La angustia de
Antoine Compagnon*
La lectura es un placer que se paga. Está profundamente
ligada al spleen y a la angustia. Como Montaigne, Proust y la propia Madame
Bovary, ¿no son los melancólicos los únicos buenos y verdaderos lectores? Hoy
se prefiere insistir en el placer de la lectura: es parte de las ideas de estos
tiempos. Por ejemplo, para intentar defender al libro de la seducción y el
prestigio de la imagen y del monopolio espiritual de lo electrónico, los
pedagogos mencionan, a cual mejor, el placer como el alfa y el omega de la
lectura. Los textos oficiales de francés en la enseñanza media apuestan al
placer para salvar la lectura del desbande frente a la televisión, la tabla de
surf y los estupefacientes. Buenas intenciones, pero también peligrosas
ilusiones. Por supuesto que hay un placer en la lectura y no hay por qué
negarlo: el placer de abismarse en el mundo de una novela, el placer de jugar
con la lengua de un poema, el placer de ver la duración reducirse a la
instantaneidad de la ficción, el placer de comprenderse a sí mismo y al resto.
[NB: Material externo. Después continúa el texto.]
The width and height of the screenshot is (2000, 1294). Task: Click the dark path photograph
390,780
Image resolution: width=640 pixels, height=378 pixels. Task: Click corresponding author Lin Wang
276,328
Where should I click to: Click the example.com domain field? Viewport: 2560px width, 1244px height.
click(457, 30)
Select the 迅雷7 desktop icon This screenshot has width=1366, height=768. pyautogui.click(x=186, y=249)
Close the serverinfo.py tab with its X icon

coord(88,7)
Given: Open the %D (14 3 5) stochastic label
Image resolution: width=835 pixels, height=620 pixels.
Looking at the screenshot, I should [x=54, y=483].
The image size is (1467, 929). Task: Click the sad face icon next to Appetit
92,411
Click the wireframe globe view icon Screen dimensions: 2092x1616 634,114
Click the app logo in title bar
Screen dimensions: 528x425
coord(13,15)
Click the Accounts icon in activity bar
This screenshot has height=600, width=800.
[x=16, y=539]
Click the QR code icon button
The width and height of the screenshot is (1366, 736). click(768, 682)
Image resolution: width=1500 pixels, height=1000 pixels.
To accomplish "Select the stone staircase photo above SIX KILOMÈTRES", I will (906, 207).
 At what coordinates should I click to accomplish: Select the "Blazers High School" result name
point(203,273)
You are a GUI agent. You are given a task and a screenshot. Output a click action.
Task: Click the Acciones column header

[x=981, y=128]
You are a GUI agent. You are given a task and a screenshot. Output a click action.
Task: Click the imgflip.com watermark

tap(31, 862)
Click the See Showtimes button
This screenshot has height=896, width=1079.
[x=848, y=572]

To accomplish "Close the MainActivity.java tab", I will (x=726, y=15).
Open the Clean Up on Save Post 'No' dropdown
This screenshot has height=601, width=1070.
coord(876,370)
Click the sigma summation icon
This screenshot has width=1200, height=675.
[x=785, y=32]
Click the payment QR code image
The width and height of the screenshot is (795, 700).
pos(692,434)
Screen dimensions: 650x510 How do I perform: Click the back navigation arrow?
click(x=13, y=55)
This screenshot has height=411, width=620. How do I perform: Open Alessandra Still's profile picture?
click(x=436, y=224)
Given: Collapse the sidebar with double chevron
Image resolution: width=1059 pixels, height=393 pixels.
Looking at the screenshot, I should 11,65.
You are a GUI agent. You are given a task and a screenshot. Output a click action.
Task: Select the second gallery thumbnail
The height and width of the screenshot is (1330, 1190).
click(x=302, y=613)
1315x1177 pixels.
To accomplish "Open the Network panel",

Pero no es un placer inofensivo; es un placer que se paga. ¿Cómo y por qué
ocultar que la lectura está profundamente ligada al spleen y a la angustia, al
punto que me pregunto a veces si no son los melancólicos los únicos buenos y
verdaderos lectores?
Piensen en Montaigne, modelo de lector. Se retira a su
biblioteca para leer y encontrarse, “detenerse y ensimismarse”, como dice, y en
lugar de conseguir el reposo, la paz, la tranquilidad del alma, es la
inquietud, son las “quimeras y monstruos fantásticos”, en suma, las pesadillas,
lo primero que encontró en la compañía de los libros. Si se puso a escribir es
porque la lectura le hacía mal y lo enfermaba, porque en lugar de apaciguarlo
lo trastornaba. Lejos de darle certezas, fundamentos, soluciones, la lectura
destruía las pocas seguridades que tenía acerca de la vida y sobre todo acerca
de la muerte. Y sólo después de un largo camino pudo decir: “En los libros sólo
busco placer y honesto entretenimiento”. Sí, es cierto que Montaigne habla de
placer, pero de un placer que de ningún modo va de suyo sino que se alcanza,
conquistado sobre la atrabilis, después de una dura ascesis.
UN PLACER QUE MATA. Piensen también en Madame Bovary, cuyas
lecturas la sacan del hastío de la vida de pensionado y de provincia antes de
llevarla al suicidio. Sus odios y sus amores vienen de los libros. Y la lectura
es peligrosa. “Su vida, en el sentido más ardiente, más devastador, está
formada por los libros”, decía Roland Barthes. Madame Bovary muere de sus
lecturas como Paolo y Francesca, condenados al infierno eterno de Dante por su
amor inspirado en Lancelot y Ginebra al leer las novelas de la “mesa redonda”.
“Muchos, sino todos nosotros, somos Bovary”, seguía diciendo Roland Barthes. La
lectura es un placer, sí, pero un placer que mata.
Piensen en Proust, que asocia definitivamente la lectura, en
“Días de lectura”, a los largos e inciertos días de las vacaciones de su
infancia. Describe la lectura como un “placer divino” ante el cual todas las
otras actividades de ocio se perciben como obstáculos: “esas lecturas hechas en
tiempos de vacaciones, que íbamos a esconder una a una en todas aquellas horas
del día lo suficientemente apacibles e inviolables para poder darles asilo”.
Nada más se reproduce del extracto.